Computerworld

Net Security Firms Baltimore, CyberTrust Unite

Baltimore Technologies Inc. last week announced it will purchase competing digital certificate software vendor CyberTrust in a $150 million stock transaction and indicated that CyberTrust's software will eventually be phased out in favor of Balitmore's.

While the CyberTrust software label won't endure, Baltimore executives emphasize the combined company will continue to support CyberTrust customers, such as American Express, Visa and the U.S. Department of Defense.

The companies sell public-key infrastructure (PKI) packages, which contain server software as well as tools for creating, distributing and validating digital certificates used to digitally sign electronic documents and ensure they aren't tampered with as they traverse networks.

Baltimore, a Dublin, Ireland, company with growing success in Europe and Asia, views its planned acquisition of CyberTrust as a way to gain a firmer foothold in the U.S. and enter the certificate-hosting business, in which CyberTrust is an established player. According to research firm International Data Corp., the worldwide market for PKI software and services will grow from almost $200 million last year to an estimated $350 million this year.
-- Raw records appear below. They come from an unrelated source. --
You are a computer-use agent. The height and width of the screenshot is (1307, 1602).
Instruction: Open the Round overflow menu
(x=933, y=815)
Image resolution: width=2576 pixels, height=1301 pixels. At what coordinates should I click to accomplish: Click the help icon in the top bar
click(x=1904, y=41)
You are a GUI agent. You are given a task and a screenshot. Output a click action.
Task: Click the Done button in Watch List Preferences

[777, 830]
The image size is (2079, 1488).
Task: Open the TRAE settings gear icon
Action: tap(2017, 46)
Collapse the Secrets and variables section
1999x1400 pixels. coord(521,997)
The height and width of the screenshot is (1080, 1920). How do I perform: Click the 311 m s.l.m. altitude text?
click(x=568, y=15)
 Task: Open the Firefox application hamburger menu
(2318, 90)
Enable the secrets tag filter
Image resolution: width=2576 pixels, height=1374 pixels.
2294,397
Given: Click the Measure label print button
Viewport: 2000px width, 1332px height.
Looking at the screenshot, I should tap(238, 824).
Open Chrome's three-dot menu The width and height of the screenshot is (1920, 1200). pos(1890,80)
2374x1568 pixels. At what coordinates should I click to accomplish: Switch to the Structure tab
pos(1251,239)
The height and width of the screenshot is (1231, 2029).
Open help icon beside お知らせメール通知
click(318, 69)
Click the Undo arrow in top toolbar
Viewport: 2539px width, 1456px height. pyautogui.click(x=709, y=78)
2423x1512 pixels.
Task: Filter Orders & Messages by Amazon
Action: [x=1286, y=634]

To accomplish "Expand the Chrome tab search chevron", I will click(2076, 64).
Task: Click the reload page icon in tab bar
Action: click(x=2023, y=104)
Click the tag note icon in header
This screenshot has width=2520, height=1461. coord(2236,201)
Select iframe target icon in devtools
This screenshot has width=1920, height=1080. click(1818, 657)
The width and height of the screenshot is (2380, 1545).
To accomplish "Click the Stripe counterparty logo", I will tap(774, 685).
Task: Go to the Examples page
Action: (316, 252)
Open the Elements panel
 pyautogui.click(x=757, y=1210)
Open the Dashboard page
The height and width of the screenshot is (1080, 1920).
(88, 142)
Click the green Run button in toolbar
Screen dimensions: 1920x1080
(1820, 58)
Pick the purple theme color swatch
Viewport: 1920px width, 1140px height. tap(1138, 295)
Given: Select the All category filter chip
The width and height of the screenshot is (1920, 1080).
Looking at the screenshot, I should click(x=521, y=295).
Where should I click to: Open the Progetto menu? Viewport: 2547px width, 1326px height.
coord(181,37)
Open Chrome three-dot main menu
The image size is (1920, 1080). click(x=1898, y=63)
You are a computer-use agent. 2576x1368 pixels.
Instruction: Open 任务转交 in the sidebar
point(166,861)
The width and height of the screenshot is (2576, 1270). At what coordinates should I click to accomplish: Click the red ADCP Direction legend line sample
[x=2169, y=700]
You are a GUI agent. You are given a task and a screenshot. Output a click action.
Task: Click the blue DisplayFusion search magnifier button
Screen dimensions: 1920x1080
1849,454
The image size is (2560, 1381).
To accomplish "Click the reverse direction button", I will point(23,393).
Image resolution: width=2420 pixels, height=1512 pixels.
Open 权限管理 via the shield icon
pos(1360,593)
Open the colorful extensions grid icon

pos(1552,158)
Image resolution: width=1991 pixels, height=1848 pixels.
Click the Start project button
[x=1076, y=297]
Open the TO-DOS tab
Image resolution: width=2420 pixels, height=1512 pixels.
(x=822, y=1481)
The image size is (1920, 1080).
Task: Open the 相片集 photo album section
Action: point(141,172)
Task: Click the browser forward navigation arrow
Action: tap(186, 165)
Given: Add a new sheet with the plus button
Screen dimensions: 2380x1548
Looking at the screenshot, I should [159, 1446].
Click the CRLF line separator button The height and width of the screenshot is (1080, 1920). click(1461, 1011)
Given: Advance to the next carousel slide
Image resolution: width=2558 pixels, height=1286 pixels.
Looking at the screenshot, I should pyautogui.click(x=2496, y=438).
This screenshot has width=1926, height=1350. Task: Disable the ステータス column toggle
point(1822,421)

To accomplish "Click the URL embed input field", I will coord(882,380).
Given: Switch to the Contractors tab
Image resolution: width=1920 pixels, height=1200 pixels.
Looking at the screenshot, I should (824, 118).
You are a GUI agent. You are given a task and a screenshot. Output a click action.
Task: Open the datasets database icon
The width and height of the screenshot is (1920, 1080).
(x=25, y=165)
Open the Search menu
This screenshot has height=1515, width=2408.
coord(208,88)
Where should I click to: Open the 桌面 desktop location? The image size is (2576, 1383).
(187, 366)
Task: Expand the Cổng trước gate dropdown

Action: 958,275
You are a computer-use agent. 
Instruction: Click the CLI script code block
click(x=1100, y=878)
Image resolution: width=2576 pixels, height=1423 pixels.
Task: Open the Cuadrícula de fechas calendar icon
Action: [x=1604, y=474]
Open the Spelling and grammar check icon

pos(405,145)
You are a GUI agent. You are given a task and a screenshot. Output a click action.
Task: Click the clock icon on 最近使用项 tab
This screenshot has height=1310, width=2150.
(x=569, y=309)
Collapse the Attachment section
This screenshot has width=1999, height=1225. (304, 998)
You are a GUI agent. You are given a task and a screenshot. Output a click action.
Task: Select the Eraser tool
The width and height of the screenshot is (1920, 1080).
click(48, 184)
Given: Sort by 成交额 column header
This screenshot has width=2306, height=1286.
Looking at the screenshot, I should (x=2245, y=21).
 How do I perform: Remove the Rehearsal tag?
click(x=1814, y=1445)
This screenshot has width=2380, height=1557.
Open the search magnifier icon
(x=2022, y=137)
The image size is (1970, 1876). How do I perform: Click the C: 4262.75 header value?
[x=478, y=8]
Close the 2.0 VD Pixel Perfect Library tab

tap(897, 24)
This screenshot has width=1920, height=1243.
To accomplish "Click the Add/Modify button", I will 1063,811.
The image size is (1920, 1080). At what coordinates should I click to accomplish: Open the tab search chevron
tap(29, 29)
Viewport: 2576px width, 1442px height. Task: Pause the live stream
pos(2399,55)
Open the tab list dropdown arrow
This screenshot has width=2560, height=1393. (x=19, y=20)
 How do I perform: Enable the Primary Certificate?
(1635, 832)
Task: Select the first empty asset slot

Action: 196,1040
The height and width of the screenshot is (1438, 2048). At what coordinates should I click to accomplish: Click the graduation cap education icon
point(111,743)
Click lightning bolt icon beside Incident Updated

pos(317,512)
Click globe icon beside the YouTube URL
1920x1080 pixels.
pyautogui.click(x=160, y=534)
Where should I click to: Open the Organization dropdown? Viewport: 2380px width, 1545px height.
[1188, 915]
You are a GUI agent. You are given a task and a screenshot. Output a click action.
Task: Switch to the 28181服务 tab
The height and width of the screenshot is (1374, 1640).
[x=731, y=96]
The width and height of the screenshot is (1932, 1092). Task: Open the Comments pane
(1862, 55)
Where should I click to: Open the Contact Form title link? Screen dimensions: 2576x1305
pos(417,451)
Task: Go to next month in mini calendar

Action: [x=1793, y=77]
Baltimore recorded $30 million in revenue last year, while CyberTrust posted roughly half that.

CyberTrust operates secure data facilities in Needham Heights, Mass., and Sapporo, Japan, where corporations can outsource the job of digital certificate issuance, validation and management to CyberTrust, a unit of GTE.

The fact that Baltimore is based overseas is raising questions in the U.S. military about whether it's appropriate for a foreign company to provide digital-certificate security services to the Defense Department.

"It would certainly be an issue for Baltimore to buy CyberTrust," says Petrine Gillman, director of security management infrastructure at the National Security Agency (NSA) at Fort Meade, Md. The NSA manages the Defense Department's PKI deployment, now counted at about 300,000 users of X.509 certificates.

She says the Defense Department, which began using certificates five years ago, makes use of home-grown PKI software, but also has used CyberTrust support services. Baltimore is currently in discussions with the NSA.